### WHAT THE TASK ASKS
For this exercise, return all the data word for word, with images left out.

### SOURCE DATA
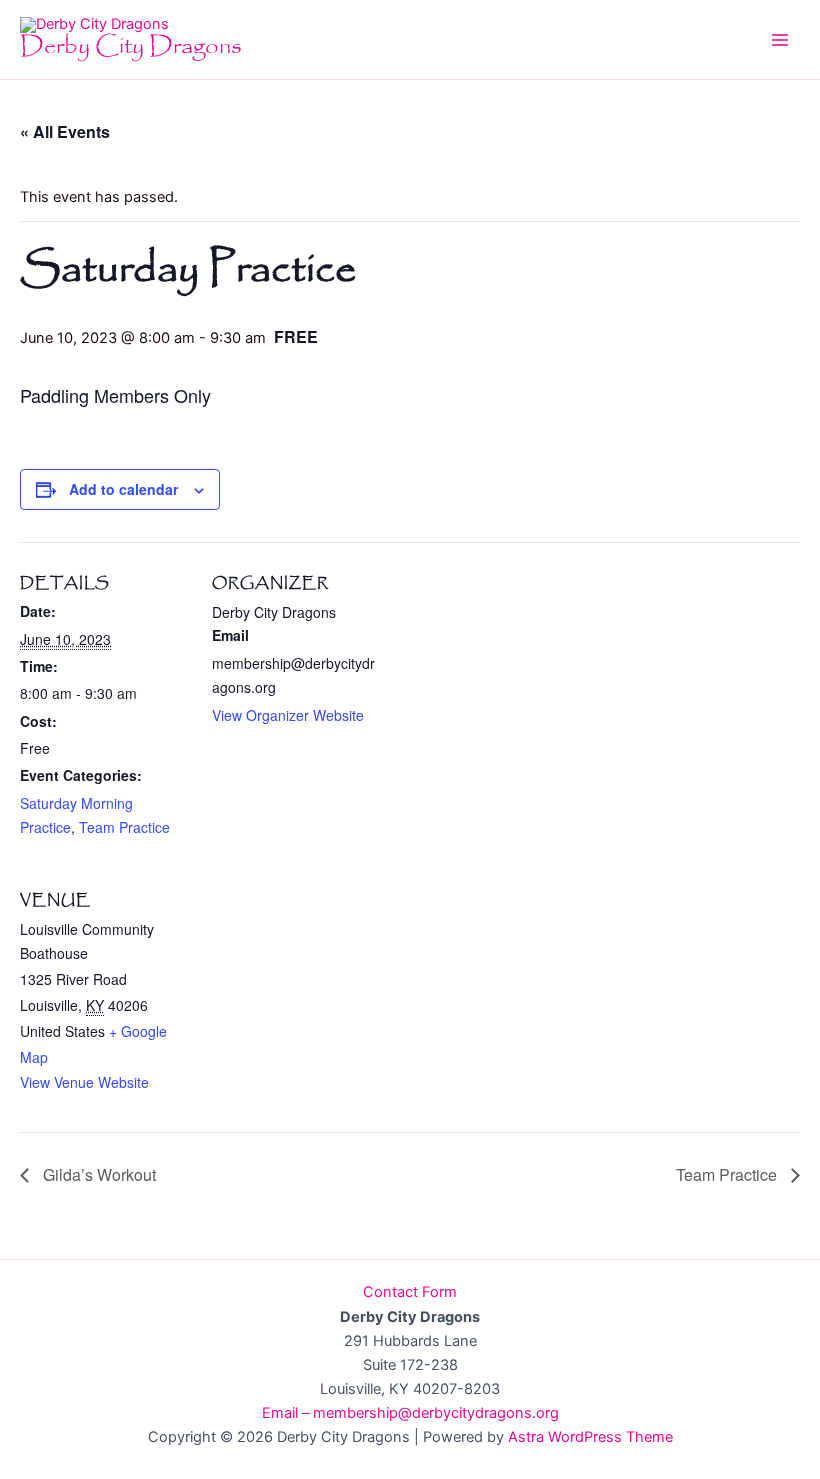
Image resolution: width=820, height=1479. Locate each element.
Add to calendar (123, 489)
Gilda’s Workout (97, 1174)
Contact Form (410, 1292)
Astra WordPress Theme (590, 1437)
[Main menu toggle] (780, 39)
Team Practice (124, 827)
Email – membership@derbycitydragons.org (410, 1413)
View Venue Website (84, 1082)
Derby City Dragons (131, 46)
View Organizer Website (288, 715)
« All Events (65, 131)
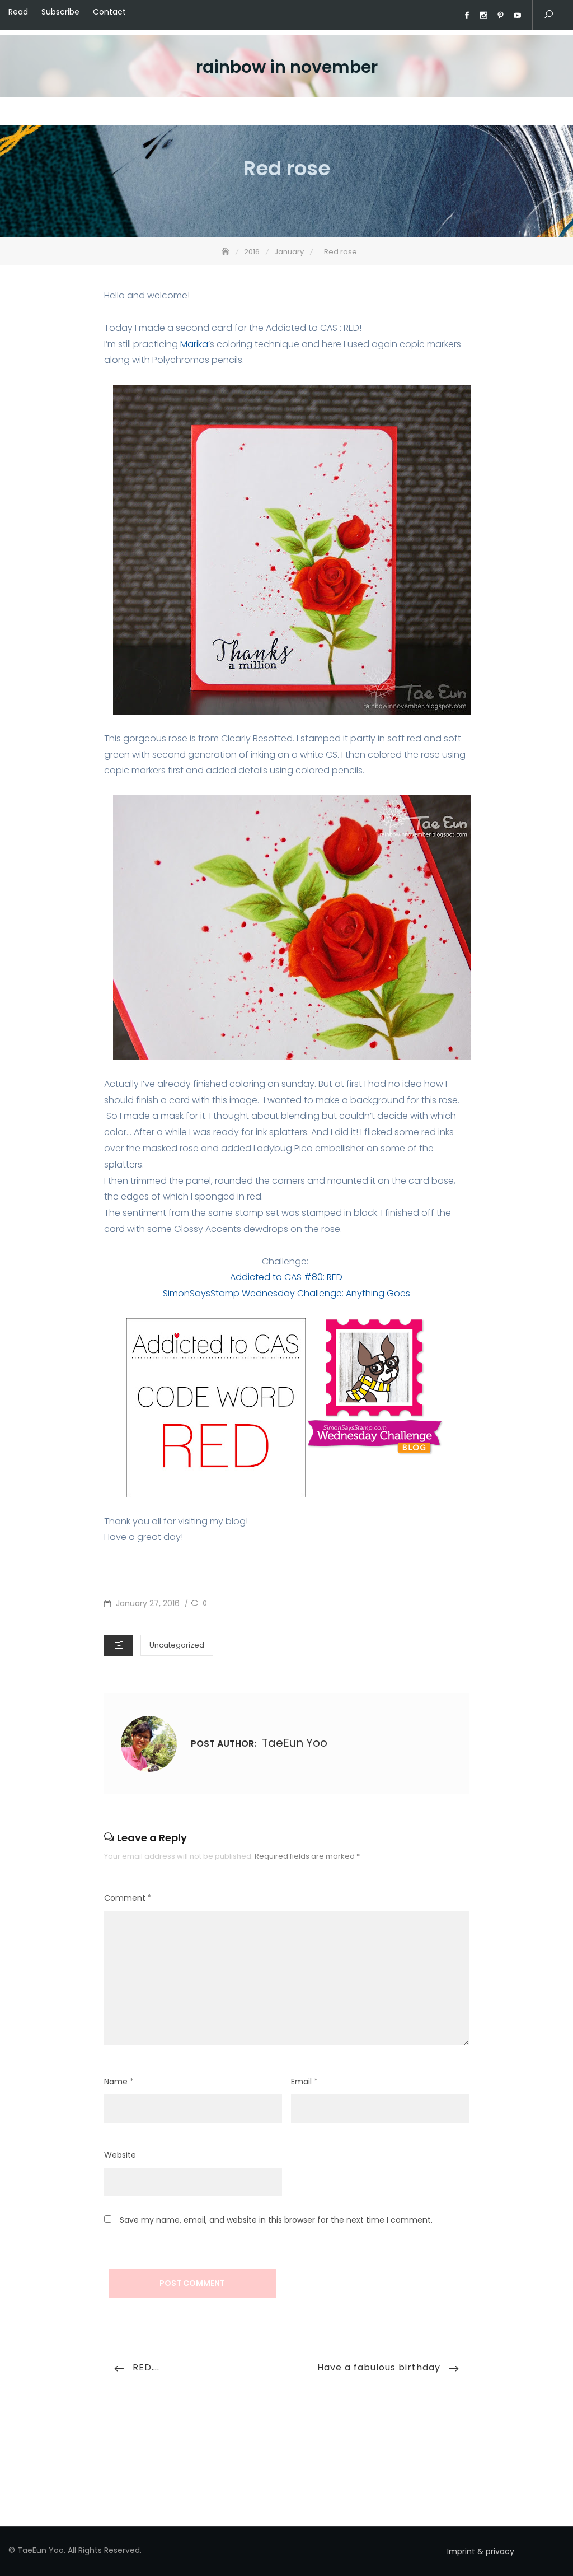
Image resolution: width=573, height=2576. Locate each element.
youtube (517, 15)
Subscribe (60, 11)
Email (304, 2081)
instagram (483, 15)
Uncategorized (176, 1645)
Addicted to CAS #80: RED (286, 1277)
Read (18, 11)
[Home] (226, 251)
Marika (194, 344)
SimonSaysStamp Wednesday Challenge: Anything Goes (286, 1293)
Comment (128, 1897)
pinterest (500, 15)
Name (119, 2081)
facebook (466, 15)
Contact (109, 11)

### REPLY
Image resolution: width=820, height=1479. Locate each element.
Add to calendar (123, 489)
Gilda’s Workout (97, 1174)
Contact Form (410, 1292)
Astra WordPress Theme (590, 1437)
[Main menu toggle] (780, 39)
Team Practice (124, 827)
Email – membership@derbycitydragons.org (410, 1413)
View Venue Website (84, 1082)
Derby City Dragons (131, 46)
View Organizer Website (288, 715)
« All Events (65, 131)
Image resolution: width=573, height=2576. Locate each element.
youtube (517, 15)
Subscribe (60, 11)
Email (304, 2081)
instagram (483, 15)
Uncategorized (176, 1645)
Addicted to CAS #80: RED (286, 1277)
Read (18, 11)
[Home] (226, 251)
Marika (194, 344)
SimonSaysStamp Wednesday Challenge: Anything Goes (286, 1293)
Comment (128, 1897)
pinterest (500, 15)
Name (119, 2081)
facebook (466, 15)
Contact (109, 11)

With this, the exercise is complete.